I Don't Buy What Those Churches Are Selling
Carl Trueman on materialism.
In my theory of consumption, the act of buying itself is a form of distraction, indeed, the ultimate form of distraction in that it not only distracts the consumer from the question of mortality; it also attempts to fool the consumer into thinking that he or she is not only immortal, but even divine.
What are the implications of this theory? Well, it offers the church a critical perspective on the consumer-driven behaviour we see in society around us. Two implications seem immediately obvious. First, it would seem that we need to turn on its head any attempt to see the rampant buying of goods as some sign of spiritual yearning within individuals, and thus, in a strange sense, as a point of contact or hope for the church with the fallen world. What we see is not a rootless, valueless world crying out for meaning; but rather the latest manifestation of the age old problem. How did the serpent tempt Eve in the garden? By offering her the chance to be like God. And that is what out-of-control consumerism offers its willing victims.

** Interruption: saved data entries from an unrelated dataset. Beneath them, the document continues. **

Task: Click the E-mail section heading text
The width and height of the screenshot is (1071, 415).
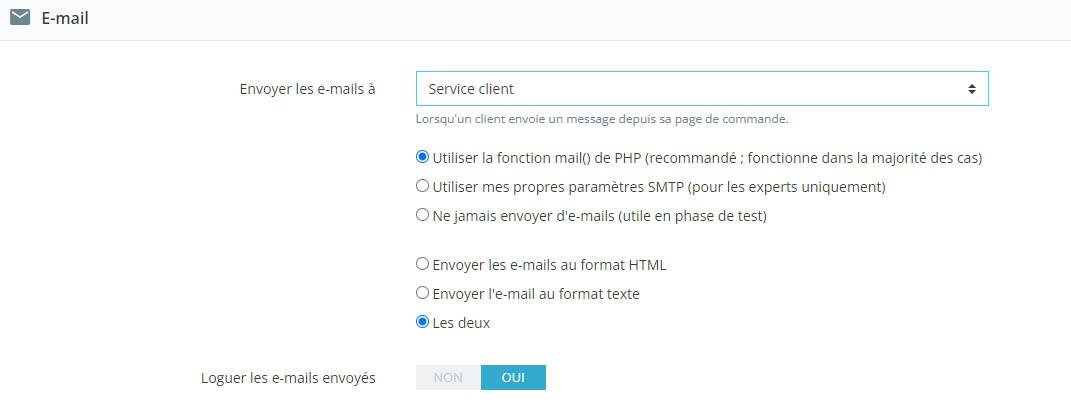Action: tap(65, 18)
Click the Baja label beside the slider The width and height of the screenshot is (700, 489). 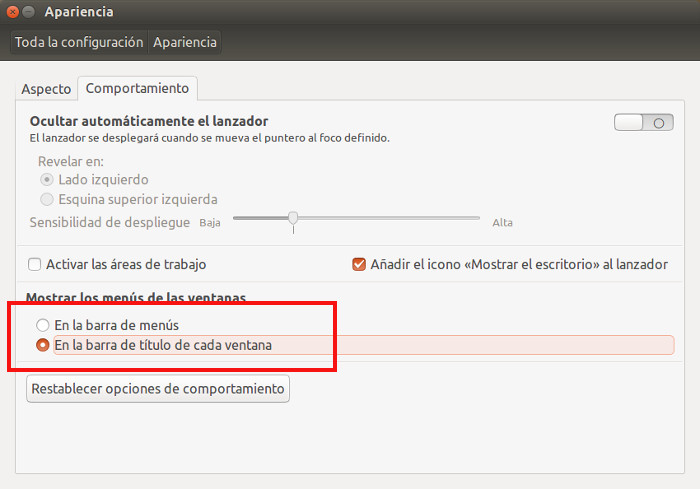[210, 222]
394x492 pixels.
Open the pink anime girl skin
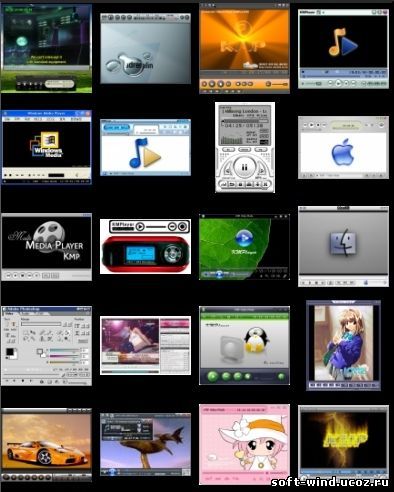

Second, when the mentality of consumer-driven behaviour, social and economic, is put in this context, the church must surely not capitulate her prophetic role by accommodating to such idolatrous narcissism but rather speak out firmly against it. And what I mean by this is that she should not so much preach against greedy materialism and excessive accumulation (though this should be done as and when necessary); but she should dare to be the church, and allow the Word of God to set her agenda, to shape her worship, and to inform her message. As soon as she makes the mistake of playing the consumer game, and of offering her wares simply as goods to be bought in a competitive market place, she has failed to see that the powerful thrills in modern society come not from the goods bought but from the buying itself. The appeal of Christianity packaged and sold as one product among others will be as fleeting and as ephemeral as the buzz from buying a new car, or the hit from a sniff of crack cocaine. When churches start (literally, in some cases) to look like shopping malls, they have lost the plot; they have fundamentally misunderstood the nature of modern consumerism, seeing it as a value-neutral form of social behaviour; and lost the ability to critique culture while yet standing within it. They have become not so much places to worship God as sad participants in the oldest profession of them all.